§ **Part of a data file**:
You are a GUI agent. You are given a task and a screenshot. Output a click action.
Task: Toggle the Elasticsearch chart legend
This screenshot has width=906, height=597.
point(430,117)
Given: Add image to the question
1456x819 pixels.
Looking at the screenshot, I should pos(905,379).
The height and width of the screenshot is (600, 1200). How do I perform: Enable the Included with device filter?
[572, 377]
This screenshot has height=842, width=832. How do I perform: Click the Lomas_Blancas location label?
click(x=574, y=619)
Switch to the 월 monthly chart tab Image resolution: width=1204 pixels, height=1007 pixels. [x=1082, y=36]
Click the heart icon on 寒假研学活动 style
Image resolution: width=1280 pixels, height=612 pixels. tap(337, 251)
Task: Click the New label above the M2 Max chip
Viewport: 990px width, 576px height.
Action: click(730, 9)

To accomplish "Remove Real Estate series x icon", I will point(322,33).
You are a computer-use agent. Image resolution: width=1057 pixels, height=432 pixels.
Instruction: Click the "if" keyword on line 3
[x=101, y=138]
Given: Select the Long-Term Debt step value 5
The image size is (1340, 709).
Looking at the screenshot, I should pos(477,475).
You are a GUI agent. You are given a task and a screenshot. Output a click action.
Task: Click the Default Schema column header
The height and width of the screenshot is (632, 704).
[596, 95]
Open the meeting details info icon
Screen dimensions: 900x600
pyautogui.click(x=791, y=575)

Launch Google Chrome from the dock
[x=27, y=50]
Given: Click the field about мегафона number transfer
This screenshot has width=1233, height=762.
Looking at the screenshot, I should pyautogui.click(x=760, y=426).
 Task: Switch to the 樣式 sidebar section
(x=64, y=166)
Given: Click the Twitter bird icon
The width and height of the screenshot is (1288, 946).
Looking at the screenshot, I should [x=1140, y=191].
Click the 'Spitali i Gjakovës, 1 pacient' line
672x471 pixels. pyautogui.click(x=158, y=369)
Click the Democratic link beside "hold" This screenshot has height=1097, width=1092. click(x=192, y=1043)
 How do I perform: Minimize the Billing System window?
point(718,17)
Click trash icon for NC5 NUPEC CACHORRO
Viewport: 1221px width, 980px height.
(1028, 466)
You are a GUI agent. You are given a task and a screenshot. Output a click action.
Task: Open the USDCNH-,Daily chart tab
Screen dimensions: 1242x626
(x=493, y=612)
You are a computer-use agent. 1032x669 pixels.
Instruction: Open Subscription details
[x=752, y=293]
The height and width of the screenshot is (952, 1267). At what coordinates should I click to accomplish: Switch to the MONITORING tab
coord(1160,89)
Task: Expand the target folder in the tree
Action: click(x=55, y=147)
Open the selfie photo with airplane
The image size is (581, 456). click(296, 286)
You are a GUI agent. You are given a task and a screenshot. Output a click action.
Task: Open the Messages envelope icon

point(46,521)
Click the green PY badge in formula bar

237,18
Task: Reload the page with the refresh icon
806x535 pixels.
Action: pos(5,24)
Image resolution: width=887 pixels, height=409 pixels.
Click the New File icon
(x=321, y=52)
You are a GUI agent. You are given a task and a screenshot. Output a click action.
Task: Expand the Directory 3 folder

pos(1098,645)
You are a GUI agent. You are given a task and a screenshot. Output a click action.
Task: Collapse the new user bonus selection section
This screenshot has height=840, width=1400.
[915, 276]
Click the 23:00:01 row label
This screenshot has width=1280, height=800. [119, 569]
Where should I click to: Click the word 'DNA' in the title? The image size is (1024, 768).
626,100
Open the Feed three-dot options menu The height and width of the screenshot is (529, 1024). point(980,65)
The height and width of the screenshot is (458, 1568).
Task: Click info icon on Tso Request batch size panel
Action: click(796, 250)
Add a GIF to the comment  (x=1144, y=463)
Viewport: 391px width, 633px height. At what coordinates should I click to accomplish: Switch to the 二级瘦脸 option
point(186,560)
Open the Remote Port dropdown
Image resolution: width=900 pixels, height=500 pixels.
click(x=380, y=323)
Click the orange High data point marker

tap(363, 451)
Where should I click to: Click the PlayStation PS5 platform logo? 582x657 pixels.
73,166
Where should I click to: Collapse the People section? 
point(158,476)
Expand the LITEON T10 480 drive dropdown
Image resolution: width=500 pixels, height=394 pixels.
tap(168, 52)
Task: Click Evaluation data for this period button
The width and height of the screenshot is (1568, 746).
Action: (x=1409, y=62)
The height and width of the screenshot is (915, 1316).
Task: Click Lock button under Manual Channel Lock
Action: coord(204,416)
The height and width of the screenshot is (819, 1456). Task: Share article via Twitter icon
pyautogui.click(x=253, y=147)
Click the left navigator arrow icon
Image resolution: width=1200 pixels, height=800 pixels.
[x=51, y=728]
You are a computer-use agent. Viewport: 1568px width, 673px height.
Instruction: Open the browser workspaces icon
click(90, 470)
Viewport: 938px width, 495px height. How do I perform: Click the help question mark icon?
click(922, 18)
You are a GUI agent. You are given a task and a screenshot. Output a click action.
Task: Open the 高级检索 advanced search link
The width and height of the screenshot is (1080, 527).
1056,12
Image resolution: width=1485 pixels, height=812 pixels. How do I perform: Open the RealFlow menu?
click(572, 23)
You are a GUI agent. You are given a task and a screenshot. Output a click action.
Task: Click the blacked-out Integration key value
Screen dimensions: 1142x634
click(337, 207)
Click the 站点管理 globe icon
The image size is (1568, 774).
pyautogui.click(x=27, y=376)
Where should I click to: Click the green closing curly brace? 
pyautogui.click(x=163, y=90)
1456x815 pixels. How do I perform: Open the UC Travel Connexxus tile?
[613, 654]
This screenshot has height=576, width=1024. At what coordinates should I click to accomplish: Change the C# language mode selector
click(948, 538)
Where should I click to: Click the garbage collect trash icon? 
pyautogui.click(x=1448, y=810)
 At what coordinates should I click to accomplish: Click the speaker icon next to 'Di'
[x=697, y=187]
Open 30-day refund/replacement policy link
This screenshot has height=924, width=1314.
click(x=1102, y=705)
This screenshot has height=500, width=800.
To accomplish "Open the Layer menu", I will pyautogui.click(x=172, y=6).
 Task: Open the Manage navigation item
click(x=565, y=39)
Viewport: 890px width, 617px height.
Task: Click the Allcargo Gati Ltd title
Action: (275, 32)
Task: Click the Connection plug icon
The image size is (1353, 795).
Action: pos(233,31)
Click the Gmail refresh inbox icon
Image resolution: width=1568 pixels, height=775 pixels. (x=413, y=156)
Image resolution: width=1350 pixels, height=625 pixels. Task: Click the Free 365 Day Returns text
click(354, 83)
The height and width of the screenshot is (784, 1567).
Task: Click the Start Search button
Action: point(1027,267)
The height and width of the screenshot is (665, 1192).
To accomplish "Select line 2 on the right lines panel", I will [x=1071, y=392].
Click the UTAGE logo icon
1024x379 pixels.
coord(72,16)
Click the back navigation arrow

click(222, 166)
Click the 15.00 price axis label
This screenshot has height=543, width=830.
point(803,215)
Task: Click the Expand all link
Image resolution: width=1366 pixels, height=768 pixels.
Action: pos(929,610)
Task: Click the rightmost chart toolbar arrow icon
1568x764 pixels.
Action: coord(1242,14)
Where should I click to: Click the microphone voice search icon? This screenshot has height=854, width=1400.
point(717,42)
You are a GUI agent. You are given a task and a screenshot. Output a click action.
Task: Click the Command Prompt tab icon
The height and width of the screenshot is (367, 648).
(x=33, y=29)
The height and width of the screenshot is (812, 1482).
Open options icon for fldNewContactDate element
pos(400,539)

§ **WRITTEN REQUEST**:
Rescale the stretch of rows from the line that contains "Switch to the 월" through the line that contains "I will point(322,33).", writing all those lines out again, requests included. Multiply every number in the answers (the click coordinates, plus the width and height that appear inside one answer) by 0.4, and round to whole numbers with halves going up.

§ **WRITTEN ANSWER**:
Switch to the 월 monthly chart tab Image resolution: width=1204 pixels, height=1007 pixels. [x=433, y=14]
Click the heart icon on 寒假研学活动 style
Image resolution: width=512 pixels, height=245 pixels. tap(135, 100)
Task: Click the New label above the M2 Max chip
Viewport: 990px width, 576px height.
Action: click(292, 4)

To accomplish "Remove Real Estate series x icon", I will point(129,13).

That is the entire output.